▸ PROMPT 1:
Answer these questions using the article on the medical marijuana ruling below:
(a) On what date was the decision issued?
(b) Under which act did Vialpando's doctor follow rules to recommend him for the medical marijuana program?
(c) Which judge wrote for the appeals court panel?
▸ PROMPT 2:
For each statement, say yes or no depending on whether it agrees with the article on the medical marijuana ruling below, and quote the words that decide it.
(a) The appeals court held that medical marijuana is a prescription drug.
(b) Redwood Fire and Casualty was the insurer of Vialpando's employer.
(c) The three judges on the panel disagreed about the outcome.

▸ TEXT SECTION:
----
Vialpando met the threshold for payments under workers’ compensation laws when his doctor recommended medical marijuana as reasonable and necessary for his treatment, the ruling states. The Aug. 29 decision supports a lower court finding that Vialpando’s participation in the New Mexico Department of Health’s Medical Cannabis Program constituted reasonable and necessary medical care, the standard for reimbursement set by the state’s Workers’ Compensation Act.

A doctor cited in the lower court’s 2008 compensation order said that Vialpando was taking narcotic-based pain relievers, but still suffered “from some of the most extremely high intensity, frequency, and duration of pain, out of all of the thousands of patients I’ve treated within my 7 years practicing medicine.” Last year, Vialpando’s doctor followed rules established by the 2007 Lynn and Erin Compassionate Use Act to recommended him for the medical marijuana program.

The New Mexico Court of Appeals rejected an argument from Vialpando’s employer that reasonable and necessary medical services must come from a health care provider. “By defining ‘services’ as including a product from a supplier that is reasonable and necessary for a worker’s treatment, the regulations do not contemplate that every aspect of a worker’s reasonable and necessary treatment be directly received from a health care provider. Such a requirement would be unworkable. A worker’s treatment may well require services that are not available from a health care provider. The most obvious of such services may be medical supplies or equipment,” the appeals court ruled.

Ben’s Automotive Services, Vialpando’s employer at the time of the accident, and, Redwood Fire and Casualty, its insurer, argued that medical marijuana must be treated as a prescription drug, and that the state’s medical marijuana program is not a licensed pharmacist or health care provider. The appeals court found that “medical marijuana is not a prescription drug,” but if it were, “our analysis would lead to the same conclusion.” “Indeed, medical marijuana is a controlled substance and is a drug. Instead of a written order from a health care provider, it requires the functional equivalent of a prescription – certification to the program. Although it is not dispensed by a licensed pharmacist or health care provider, it is dispensed by a licensed producer through a program authorized by the Department of Health,” the court wrote.

Vialpando’s employer and insurer claimed that an order to reimburse him for marijuana would force them to commit a federal crime, since federal law classifies the drug as a Schedule I controlled substance. “However, employer does not cite to any federal statute it would be forced to violate, and we will not search for such a statute,” Court of Appeals Judge James J. Wechsler wrote for the unanimous three-judge panel.

Ben’s and Redwood claimed that reimbursements would at the least violate federal public policy. But the appeals court rejected that, too. “Although not dispositive, we note that the Department of Justice has recently offered what we view as equivocal statements about state laws allowing marijuana use for medical and even recreational purposes.”
----
▸ PROVIDED RECORDS:
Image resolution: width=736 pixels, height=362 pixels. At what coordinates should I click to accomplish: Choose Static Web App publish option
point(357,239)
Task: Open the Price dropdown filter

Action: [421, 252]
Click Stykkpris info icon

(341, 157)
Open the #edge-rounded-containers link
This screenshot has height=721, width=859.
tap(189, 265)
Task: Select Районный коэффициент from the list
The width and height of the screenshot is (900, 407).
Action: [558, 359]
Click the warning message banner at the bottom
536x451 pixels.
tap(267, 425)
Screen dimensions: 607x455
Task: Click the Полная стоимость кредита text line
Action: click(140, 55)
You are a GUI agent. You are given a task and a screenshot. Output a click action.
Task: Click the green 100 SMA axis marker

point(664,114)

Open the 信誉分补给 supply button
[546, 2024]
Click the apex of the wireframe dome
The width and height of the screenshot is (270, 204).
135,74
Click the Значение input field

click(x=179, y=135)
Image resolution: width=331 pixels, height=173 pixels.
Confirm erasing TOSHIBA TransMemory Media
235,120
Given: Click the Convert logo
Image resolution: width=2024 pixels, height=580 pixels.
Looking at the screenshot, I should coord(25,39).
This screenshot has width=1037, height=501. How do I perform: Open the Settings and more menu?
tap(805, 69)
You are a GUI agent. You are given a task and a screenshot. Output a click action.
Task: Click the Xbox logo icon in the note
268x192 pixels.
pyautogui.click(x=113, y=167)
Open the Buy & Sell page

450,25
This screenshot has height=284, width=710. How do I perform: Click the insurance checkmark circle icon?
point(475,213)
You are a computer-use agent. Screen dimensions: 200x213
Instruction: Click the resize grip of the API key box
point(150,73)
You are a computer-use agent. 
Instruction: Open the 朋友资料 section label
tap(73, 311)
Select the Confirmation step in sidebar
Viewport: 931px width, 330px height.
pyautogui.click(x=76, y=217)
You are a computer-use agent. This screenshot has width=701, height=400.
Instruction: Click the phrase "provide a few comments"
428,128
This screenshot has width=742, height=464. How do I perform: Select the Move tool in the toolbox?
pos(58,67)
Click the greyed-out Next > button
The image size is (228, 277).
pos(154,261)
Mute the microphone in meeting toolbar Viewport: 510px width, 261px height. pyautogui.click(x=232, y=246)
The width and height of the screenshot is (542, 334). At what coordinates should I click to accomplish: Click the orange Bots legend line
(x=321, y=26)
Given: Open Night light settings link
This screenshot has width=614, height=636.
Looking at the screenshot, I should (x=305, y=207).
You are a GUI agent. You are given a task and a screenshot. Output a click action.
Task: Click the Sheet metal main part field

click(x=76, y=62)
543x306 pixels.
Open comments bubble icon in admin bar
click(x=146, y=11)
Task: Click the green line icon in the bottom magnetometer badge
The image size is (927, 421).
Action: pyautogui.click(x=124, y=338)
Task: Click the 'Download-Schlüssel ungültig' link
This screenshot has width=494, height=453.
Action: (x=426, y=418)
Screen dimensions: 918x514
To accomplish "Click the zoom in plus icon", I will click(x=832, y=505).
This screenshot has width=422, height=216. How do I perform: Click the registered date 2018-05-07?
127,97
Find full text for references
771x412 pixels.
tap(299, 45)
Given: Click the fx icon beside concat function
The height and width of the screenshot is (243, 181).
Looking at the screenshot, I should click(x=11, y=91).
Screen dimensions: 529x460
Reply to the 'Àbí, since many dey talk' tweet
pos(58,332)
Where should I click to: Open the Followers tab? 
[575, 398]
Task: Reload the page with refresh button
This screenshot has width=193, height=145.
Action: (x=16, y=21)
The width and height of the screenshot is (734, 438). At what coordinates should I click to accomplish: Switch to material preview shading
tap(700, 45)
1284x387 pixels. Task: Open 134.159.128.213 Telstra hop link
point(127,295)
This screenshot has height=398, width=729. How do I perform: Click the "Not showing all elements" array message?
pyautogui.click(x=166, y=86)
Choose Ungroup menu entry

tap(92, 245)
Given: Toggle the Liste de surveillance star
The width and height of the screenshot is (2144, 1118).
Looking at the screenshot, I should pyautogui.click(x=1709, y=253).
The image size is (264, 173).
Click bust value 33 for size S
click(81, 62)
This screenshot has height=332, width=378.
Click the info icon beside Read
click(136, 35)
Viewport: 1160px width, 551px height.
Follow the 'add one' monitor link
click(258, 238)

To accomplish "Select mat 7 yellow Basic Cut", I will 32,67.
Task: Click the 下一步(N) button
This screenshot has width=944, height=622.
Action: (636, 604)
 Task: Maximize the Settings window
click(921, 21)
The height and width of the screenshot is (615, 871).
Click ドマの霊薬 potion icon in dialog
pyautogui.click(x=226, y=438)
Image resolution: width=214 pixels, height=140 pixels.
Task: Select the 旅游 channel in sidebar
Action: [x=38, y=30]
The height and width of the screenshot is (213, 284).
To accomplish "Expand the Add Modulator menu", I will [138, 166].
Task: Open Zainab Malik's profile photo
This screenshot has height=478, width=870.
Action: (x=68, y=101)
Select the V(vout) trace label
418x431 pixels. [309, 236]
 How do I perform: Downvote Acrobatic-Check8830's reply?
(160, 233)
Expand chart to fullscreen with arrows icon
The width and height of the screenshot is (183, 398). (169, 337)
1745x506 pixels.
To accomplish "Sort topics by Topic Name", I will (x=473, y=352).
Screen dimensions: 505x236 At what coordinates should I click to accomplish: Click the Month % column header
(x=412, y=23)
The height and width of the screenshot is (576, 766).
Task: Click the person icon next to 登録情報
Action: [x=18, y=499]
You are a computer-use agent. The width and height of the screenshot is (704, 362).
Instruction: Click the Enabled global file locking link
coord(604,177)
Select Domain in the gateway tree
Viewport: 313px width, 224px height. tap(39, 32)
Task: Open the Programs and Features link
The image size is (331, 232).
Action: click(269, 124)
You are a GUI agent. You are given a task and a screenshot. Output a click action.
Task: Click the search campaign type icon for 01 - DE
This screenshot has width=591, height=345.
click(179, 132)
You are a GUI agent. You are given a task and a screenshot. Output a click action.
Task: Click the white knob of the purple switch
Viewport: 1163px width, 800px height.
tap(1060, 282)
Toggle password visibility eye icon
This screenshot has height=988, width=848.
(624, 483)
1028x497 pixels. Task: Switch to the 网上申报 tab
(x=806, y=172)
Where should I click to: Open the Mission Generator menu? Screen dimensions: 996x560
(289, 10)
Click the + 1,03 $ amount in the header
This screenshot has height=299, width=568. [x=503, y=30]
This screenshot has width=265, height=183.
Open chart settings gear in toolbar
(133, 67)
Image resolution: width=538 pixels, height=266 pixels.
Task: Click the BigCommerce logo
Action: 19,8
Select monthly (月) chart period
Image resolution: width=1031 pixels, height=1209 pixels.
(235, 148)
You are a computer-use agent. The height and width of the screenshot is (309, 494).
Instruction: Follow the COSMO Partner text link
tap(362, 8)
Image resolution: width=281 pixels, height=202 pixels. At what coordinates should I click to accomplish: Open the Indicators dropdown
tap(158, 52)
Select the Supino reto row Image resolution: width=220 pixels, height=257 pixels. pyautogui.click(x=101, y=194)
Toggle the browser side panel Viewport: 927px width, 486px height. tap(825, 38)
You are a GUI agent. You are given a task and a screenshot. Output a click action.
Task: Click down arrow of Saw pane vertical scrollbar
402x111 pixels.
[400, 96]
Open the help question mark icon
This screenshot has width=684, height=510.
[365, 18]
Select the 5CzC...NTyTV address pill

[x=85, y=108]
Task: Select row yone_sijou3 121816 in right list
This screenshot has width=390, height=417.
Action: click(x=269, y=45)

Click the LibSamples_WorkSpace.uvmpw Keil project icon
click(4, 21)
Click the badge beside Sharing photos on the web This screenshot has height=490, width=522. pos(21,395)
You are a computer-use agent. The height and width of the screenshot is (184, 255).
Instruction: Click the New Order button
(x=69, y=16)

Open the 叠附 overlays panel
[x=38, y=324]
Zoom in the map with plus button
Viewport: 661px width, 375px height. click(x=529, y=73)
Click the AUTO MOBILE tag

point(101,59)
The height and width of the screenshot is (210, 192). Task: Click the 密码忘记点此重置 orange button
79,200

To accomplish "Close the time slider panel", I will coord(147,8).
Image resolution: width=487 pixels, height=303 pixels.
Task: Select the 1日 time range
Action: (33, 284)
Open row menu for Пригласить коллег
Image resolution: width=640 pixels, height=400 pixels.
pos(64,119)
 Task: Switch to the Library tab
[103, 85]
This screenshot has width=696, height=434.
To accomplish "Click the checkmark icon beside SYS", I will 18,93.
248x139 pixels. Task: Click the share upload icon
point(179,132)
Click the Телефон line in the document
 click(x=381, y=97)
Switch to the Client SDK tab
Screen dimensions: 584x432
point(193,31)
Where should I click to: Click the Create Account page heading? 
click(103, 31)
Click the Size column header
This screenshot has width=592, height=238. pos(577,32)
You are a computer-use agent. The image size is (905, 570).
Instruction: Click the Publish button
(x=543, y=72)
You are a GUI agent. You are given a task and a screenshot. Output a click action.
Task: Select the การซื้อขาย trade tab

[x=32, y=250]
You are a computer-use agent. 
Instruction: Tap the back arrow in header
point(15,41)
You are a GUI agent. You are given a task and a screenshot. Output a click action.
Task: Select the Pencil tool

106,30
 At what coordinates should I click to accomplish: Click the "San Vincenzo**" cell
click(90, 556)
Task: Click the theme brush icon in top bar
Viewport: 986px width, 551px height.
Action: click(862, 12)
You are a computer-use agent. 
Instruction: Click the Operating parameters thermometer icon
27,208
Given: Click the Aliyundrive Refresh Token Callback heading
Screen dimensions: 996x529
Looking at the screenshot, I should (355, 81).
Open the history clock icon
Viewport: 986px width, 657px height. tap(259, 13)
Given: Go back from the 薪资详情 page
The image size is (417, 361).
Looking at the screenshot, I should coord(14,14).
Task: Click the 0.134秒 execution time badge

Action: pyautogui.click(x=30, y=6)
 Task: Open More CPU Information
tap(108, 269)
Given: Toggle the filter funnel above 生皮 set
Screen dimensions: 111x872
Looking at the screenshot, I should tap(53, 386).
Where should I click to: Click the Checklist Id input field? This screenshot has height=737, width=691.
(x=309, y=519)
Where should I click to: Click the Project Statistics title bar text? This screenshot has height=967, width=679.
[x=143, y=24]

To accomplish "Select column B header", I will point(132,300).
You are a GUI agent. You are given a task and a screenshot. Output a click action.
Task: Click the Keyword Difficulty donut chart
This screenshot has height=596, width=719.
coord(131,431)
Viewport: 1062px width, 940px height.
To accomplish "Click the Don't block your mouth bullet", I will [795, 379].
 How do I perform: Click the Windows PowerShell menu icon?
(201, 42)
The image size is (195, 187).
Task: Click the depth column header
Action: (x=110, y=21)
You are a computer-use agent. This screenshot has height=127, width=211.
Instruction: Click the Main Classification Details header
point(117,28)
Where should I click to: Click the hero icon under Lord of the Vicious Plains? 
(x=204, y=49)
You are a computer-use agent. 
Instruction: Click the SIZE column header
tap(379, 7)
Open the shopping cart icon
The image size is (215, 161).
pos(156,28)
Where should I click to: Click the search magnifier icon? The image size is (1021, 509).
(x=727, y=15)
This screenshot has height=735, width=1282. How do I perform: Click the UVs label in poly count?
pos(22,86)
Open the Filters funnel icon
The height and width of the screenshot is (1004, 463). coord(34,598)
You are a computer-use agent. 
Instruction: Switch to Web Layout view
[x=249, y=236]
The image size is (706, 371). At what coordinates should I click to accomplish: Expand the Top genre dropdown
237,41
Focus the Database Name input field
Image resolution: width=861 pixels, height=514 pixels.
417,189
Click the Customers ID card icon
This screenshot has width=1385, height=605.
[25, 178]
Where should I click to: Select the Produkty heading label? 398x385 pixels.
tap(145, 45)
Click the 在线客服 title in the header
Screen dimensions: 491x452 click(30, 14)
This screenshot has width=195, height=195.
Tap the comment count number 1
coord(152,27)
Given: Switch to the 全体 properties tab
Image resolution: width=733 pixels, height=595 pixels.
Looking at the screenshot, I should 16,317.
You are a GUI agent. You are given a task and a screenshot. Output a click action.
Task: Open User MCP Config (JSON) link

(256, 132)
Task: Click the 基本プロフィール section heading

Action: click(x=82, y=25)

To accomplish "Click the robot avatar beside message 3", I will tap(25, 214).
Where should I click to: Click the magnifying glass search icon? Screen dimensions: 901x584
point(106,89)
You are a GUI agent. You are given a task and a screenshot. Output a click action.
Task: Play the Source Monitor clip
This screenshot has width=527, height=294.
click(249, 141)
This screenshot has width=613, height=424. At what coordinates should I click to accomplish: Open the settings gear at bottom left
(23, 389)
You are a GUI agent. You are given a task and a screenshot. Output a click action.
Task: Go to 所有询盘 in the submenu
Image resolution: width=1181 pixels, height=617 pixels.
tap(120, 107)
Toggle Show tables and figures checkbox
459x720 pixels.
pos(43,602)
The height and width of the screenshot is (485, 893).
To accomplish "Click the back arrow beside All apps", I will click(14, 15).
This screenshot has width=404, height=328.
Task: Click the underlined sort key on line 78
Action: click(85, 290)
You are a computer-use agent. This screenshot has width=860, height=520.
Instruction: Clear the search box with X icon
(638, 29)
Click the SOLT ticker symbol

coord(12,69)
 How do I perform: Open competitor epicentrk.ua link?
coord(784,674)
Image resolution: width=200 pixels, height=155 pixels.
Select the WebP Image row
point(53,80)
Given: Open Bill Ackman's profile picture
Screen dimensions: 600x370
----
▸ ANSWER AREA 1:
(a) Aug. 29
(b) The 2007 Lynn and Erin Compassionate Use Act
(c) Court of Appeals Judge James J. Wechsler

▸ ANSWER AREA 2:
(a) No: "medical marijuana is not a prescription drug"
(b) Yes: "Redwood Fire and Casualty, its insurer"
(c) No: "the unanimous three-judge panel"